Open the bucket of joint compound. Add a small amount of distilled water and mix, if the plaster looks dry or crumbly. Add about 1/4 cup of water at a time. Use a hand drill with an attachment made for mixing plaster, sometimes referred to as a squirrel mixer. Blend all the contents of the bucket with the mixer, ensuring it is evenly mixed. Mix until the plaster is a smooth paste, about the consistency of peanut butter.

Step 4

Use a putty knife to scoop out a portion of joint compound and place it onto your drywall trowel's flat surface.
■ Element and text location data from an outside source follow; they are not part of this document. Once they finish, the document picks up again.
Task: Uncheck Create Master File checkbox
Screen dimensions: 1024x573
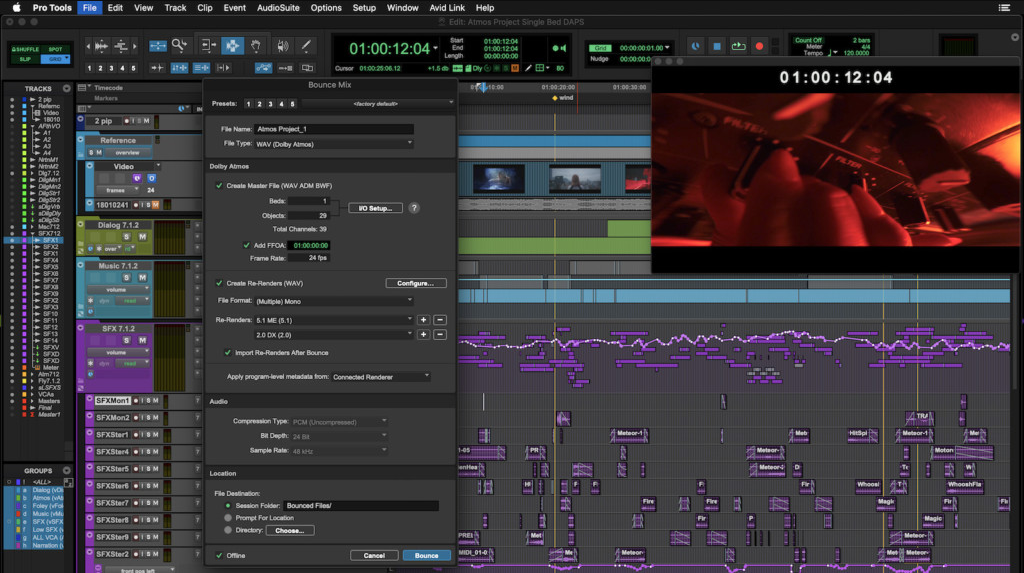Action: tap(220, 185)
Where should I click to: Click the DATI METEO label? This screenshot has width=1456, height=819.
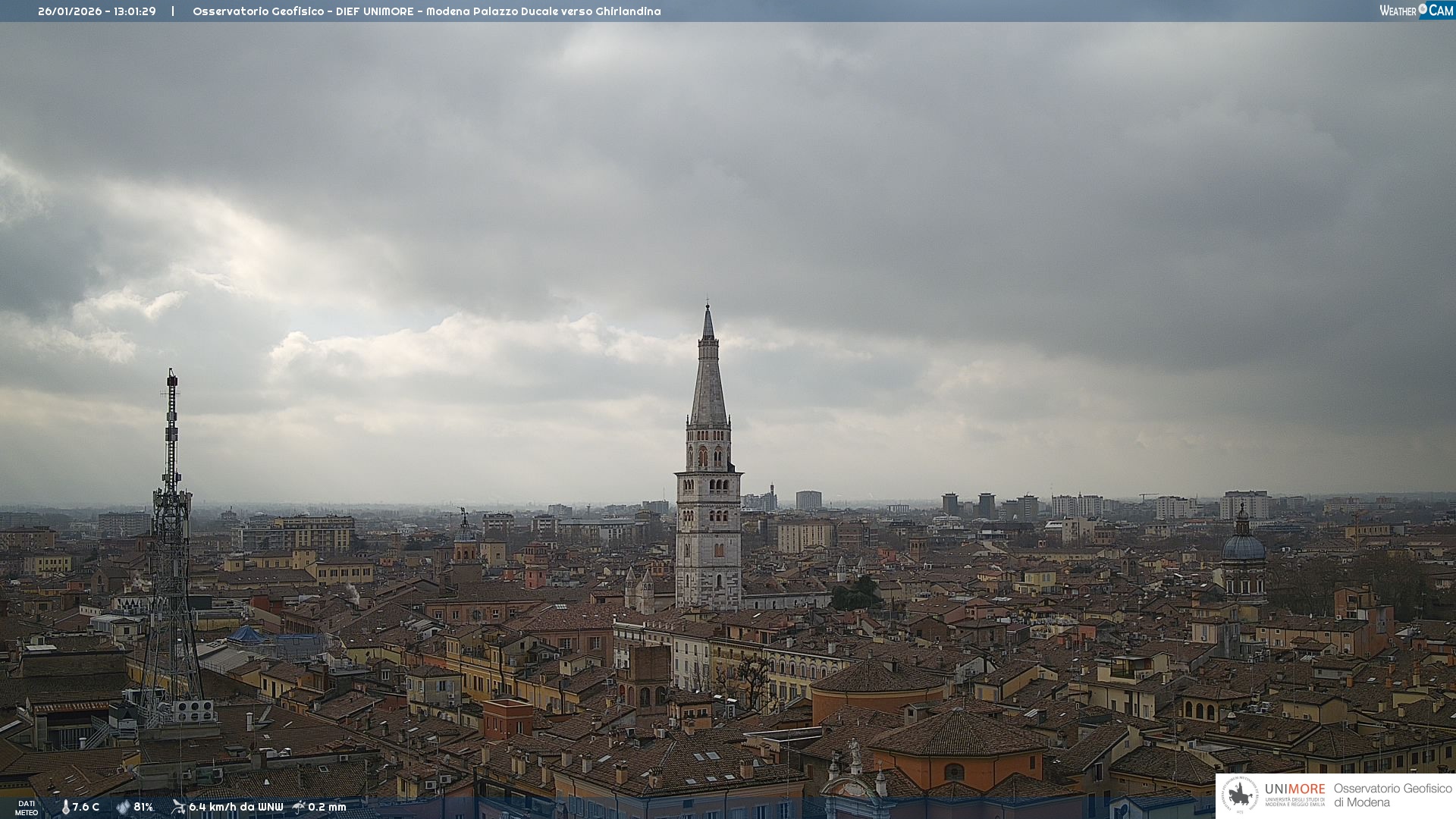click(x=27, y=808)
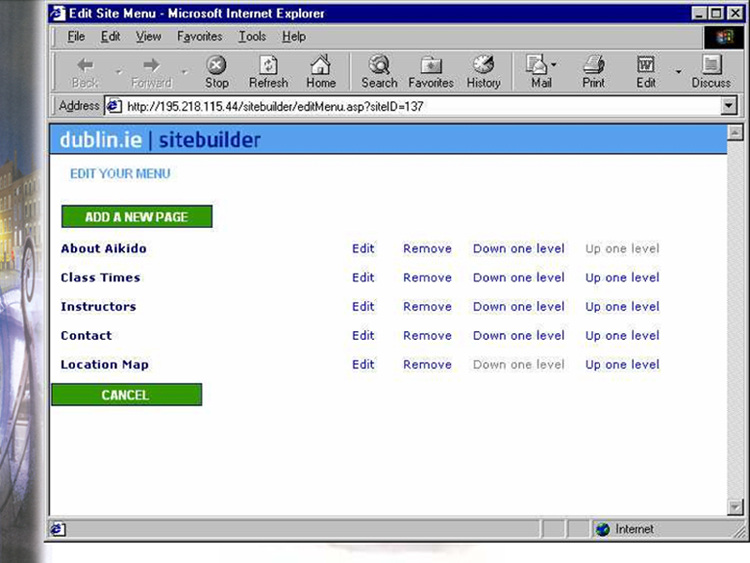Open the View menu

[148, 37]
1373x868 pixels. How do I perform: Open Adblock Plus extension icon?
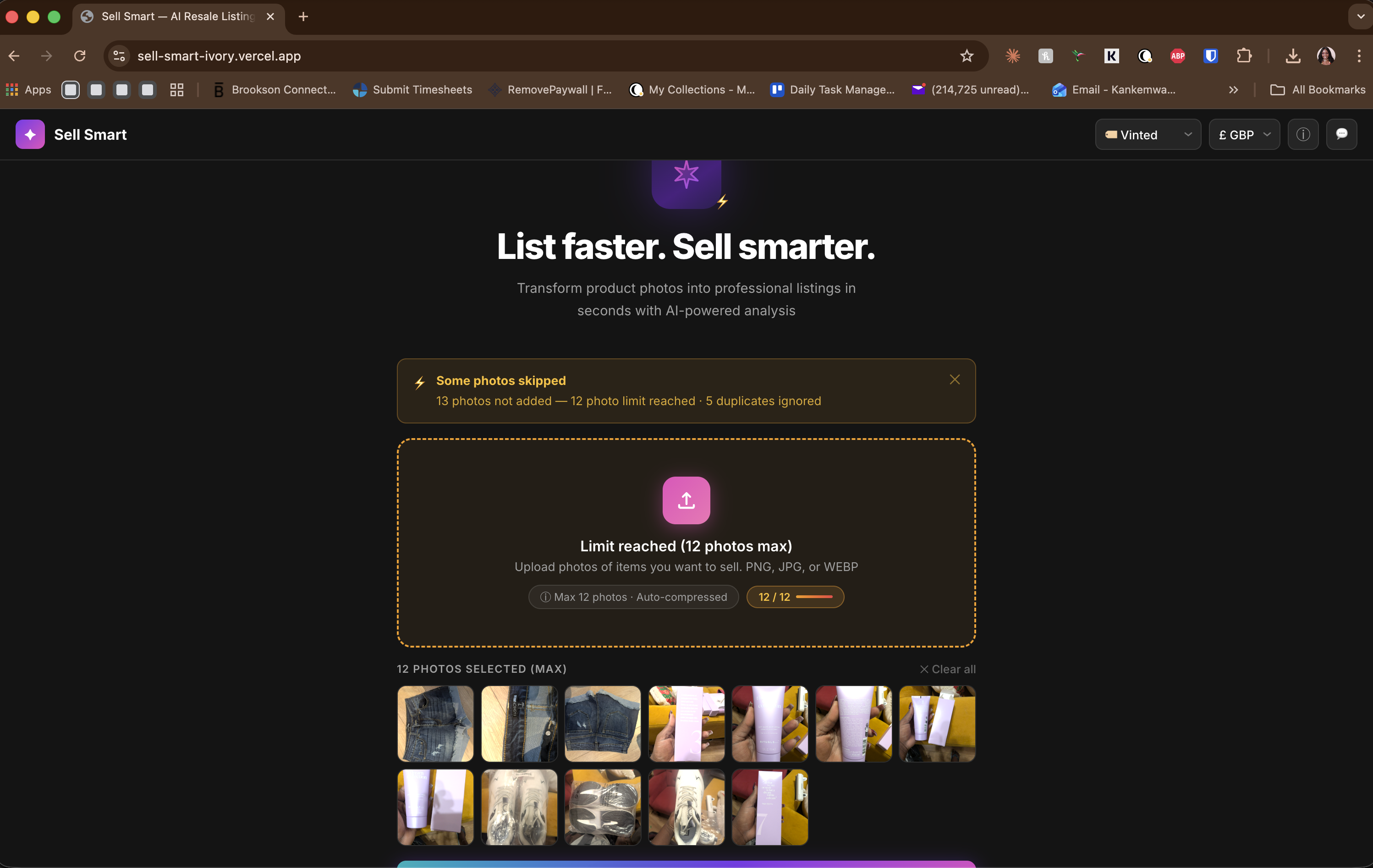(x=1177, y=56)
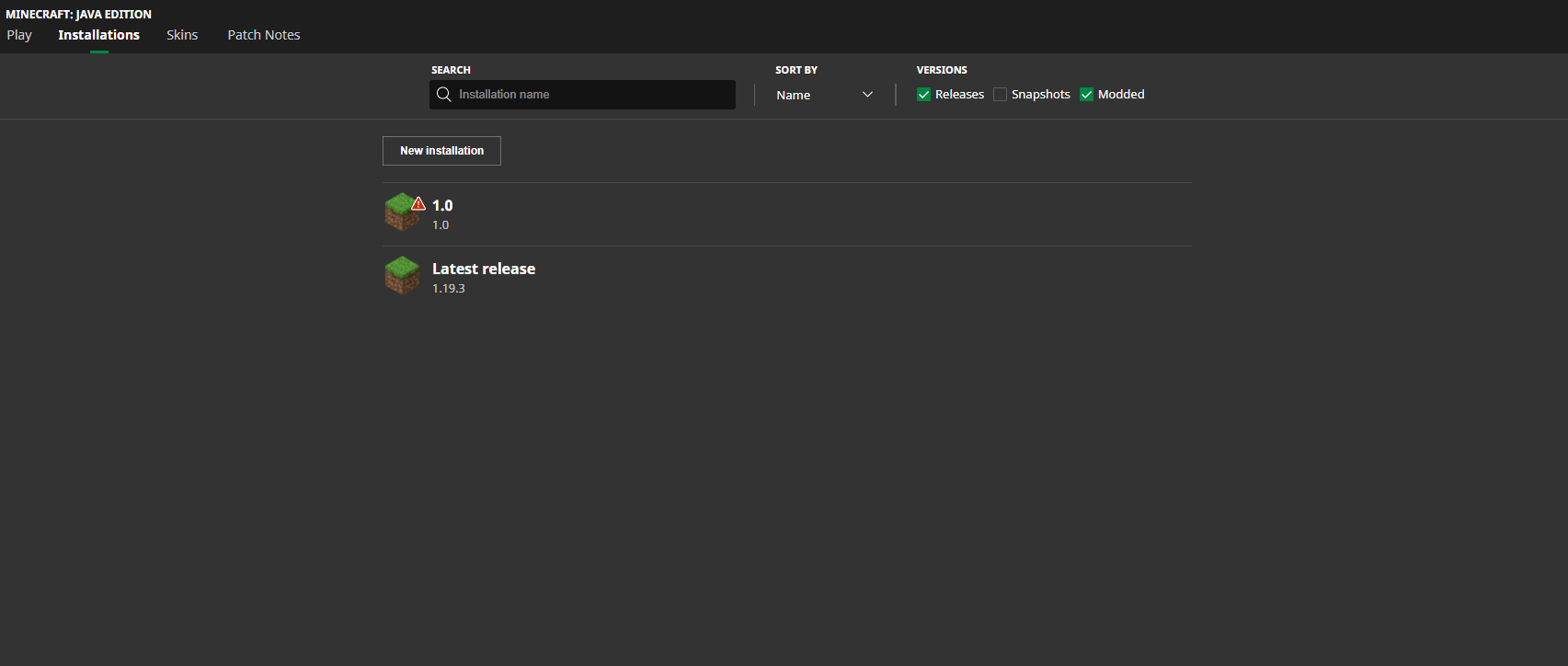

Hold one edge of the trowel against the wall's surface and begin to apply the plaster. Move your wrist to dig into the wet plaster and move it around the wall, creating texture.

Step 5

Continue the process until the entire surface is covered. Allow plaster to dry about 24 hours. Sand the dry surface lightly, then remove dust with a damp rag.

Step 6

Paint the stone surface with a long-hair, rough nap roller made specifically for textured surfaces. Apply two coats of paint. Dab paint onto any areas the roller does not cover, using a sea sponge or chip brush.

Step 7

Stir together 1 part dark brown acrylic paint and 3 parts translucent glaze if you want to add a glaze finish to the stone wall's surface. Roll on the glaze in small sections measuring about 3 feet by 3 feet. Blot the entire surface with dry terry towels to remove a small amount of glaze from the surface. The finished look will have an aged, stone appearance.